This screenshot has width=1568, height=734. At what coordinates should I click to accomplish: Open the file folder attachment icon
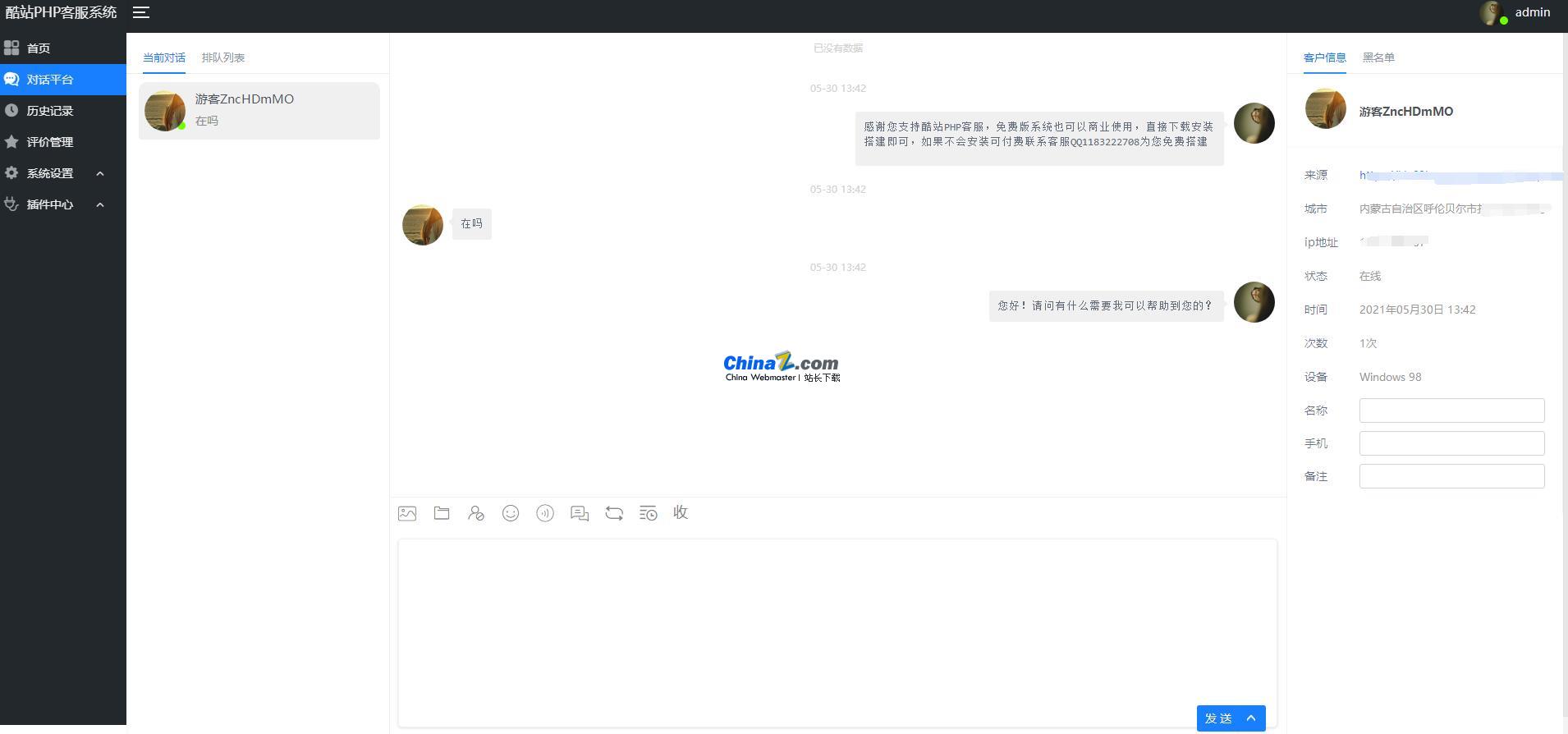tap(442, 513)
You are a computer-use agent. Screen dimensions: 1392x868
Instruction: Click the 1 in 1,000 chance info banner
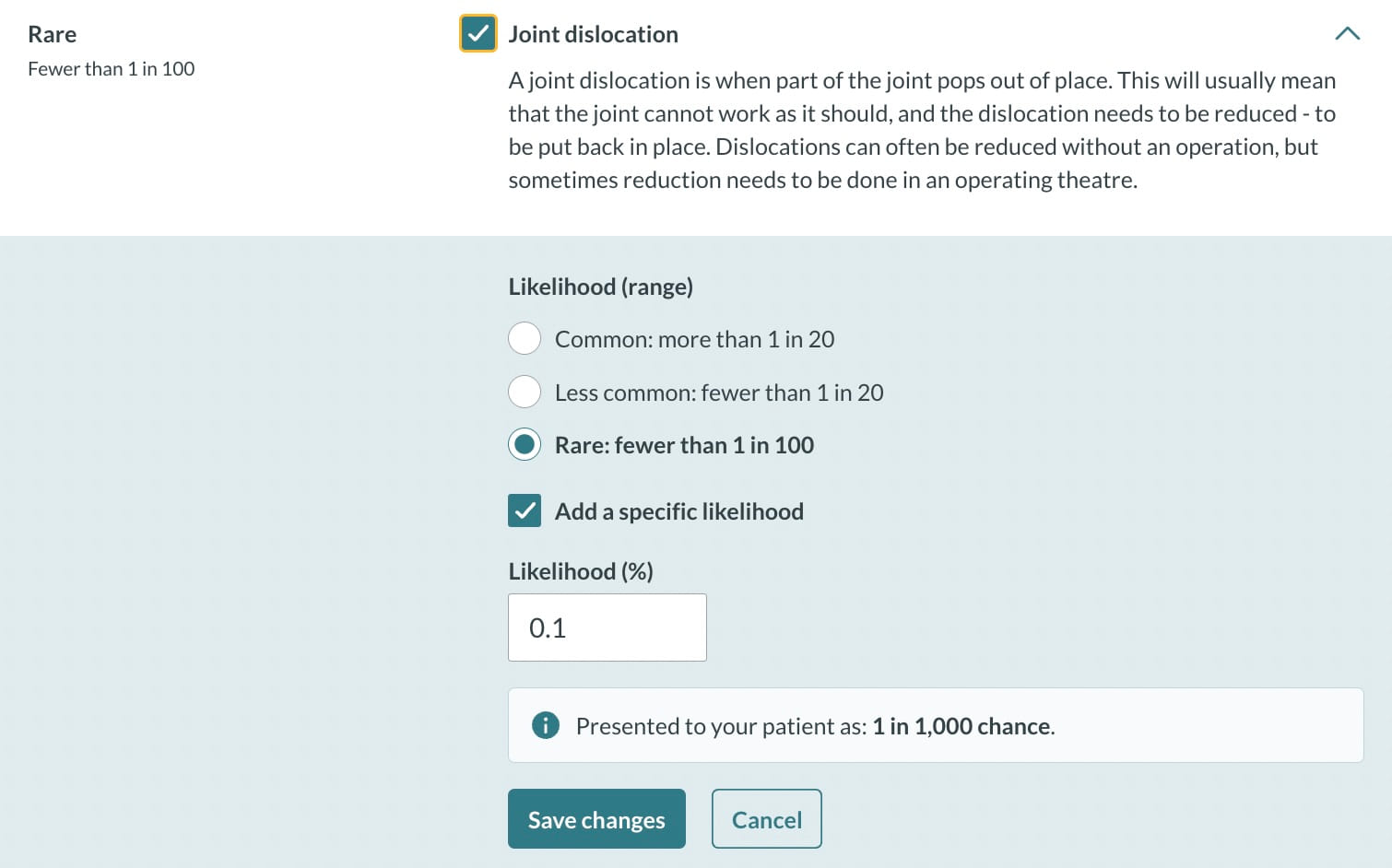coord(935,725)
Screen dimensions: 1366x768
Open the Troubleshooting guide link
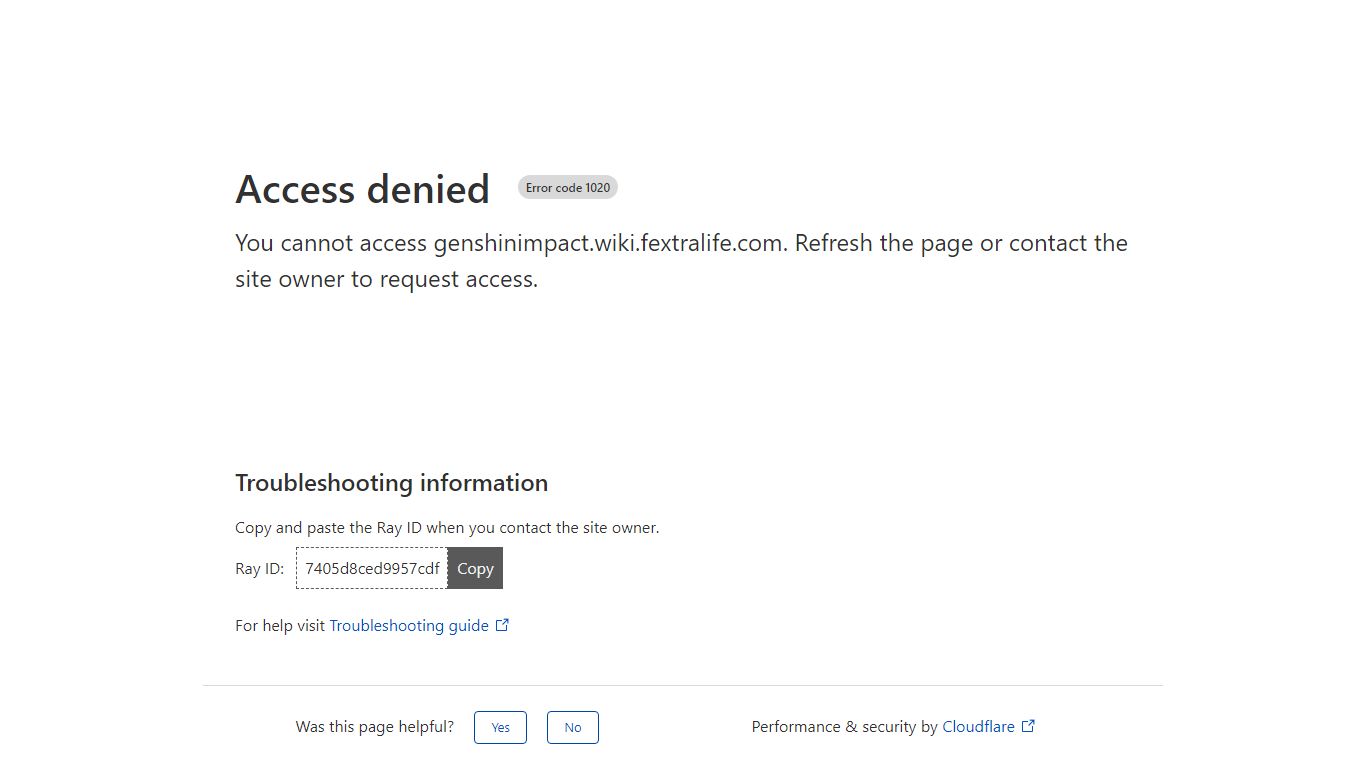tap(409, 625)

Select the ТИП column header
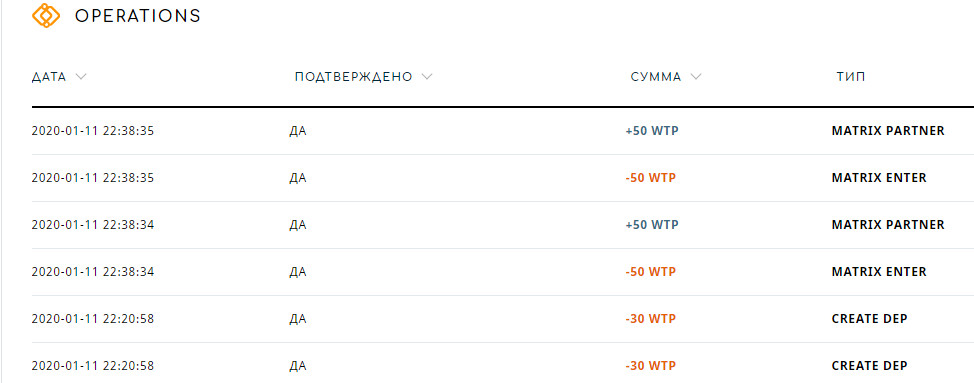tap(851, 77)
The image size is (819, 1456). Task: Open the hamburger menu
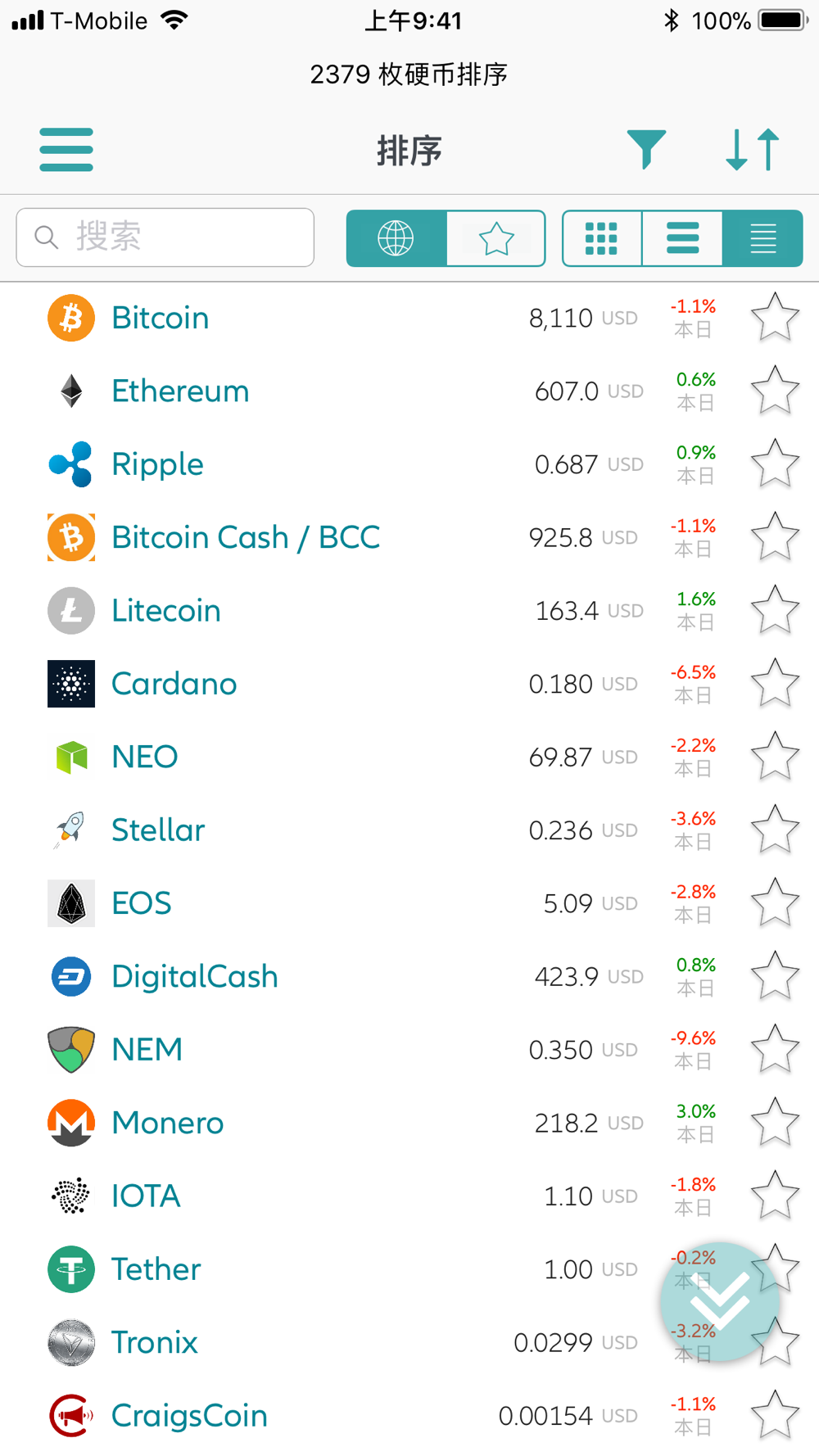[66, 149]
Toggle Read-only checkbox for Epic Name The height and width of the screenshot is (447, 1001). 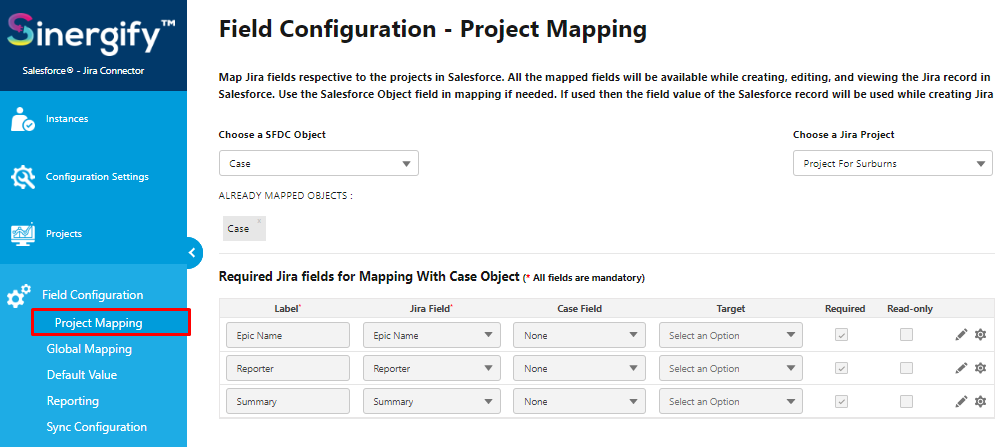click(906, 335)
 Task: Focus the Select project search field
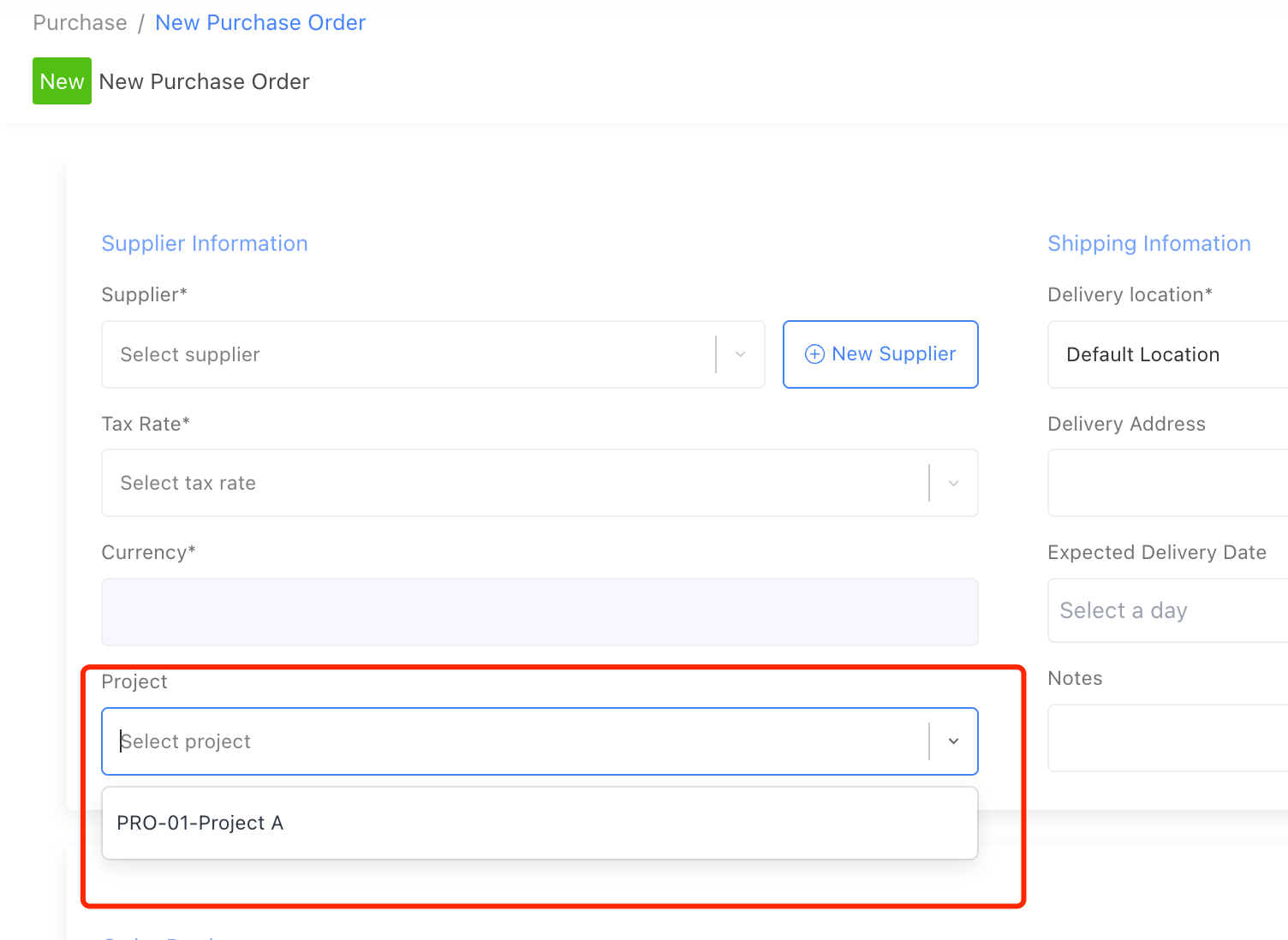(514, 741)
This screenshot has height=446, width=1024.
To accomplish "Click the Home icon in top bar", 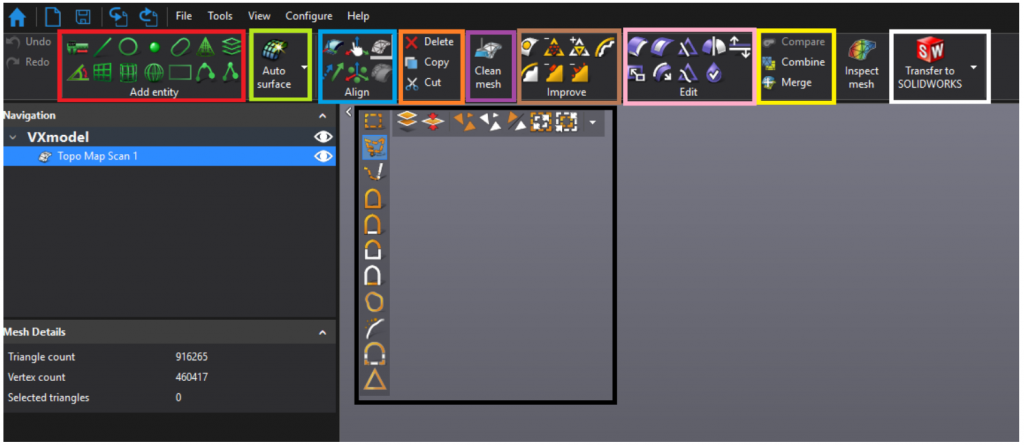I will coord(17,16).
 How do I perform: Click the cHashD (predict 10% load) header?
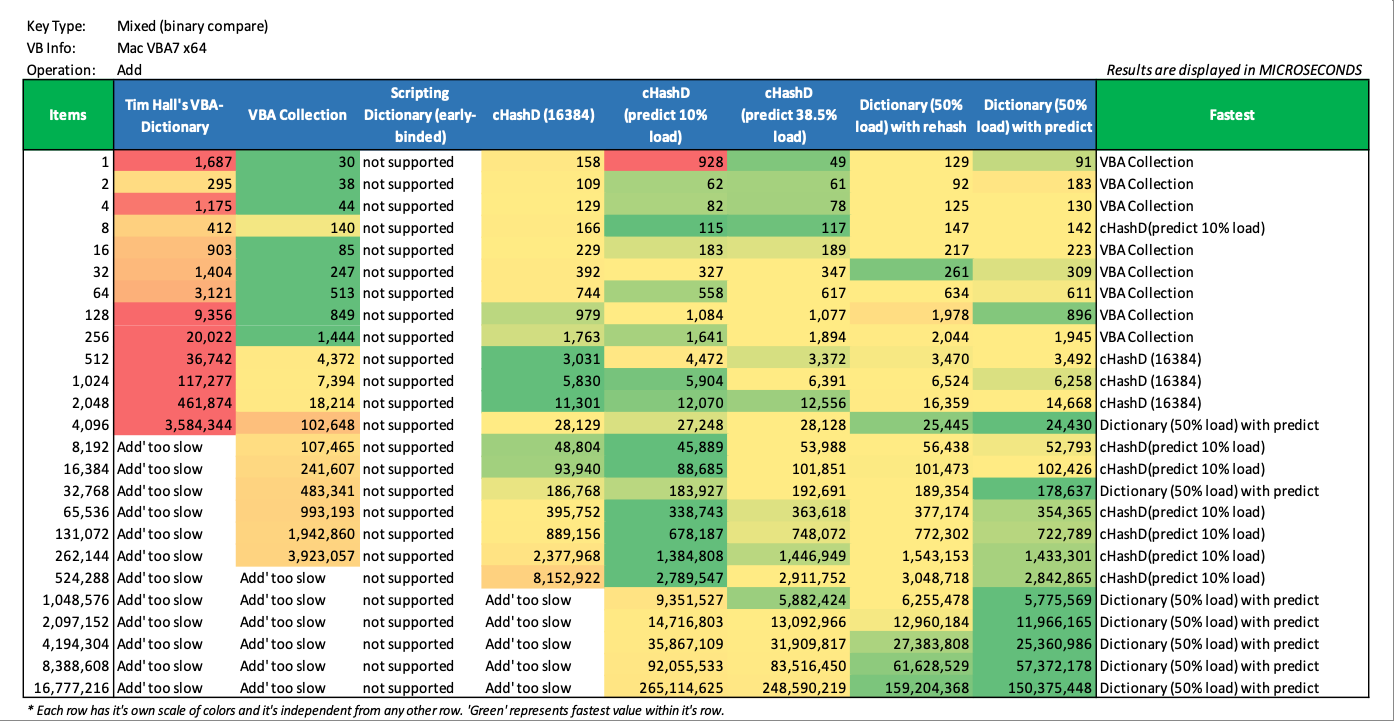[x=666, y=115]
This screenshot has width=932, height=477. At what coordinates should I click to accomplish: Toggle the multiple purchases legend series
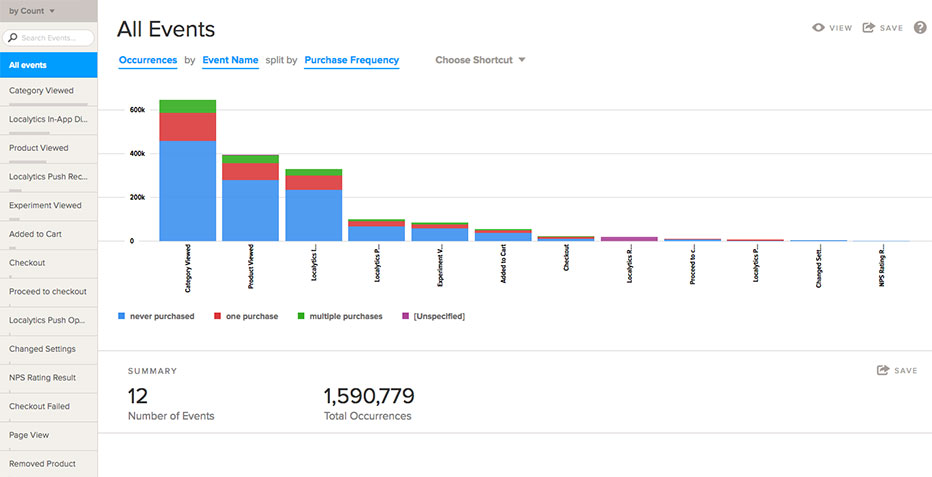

◆ ◆ ◆ ◆ ◆ ◆ ◆

### Problem description
Look through the records and gather every line containing "dimensions".

### Solution
You are a computer-use agent. Screen dimensions: 1392x868
Screen dimensions: 1366x768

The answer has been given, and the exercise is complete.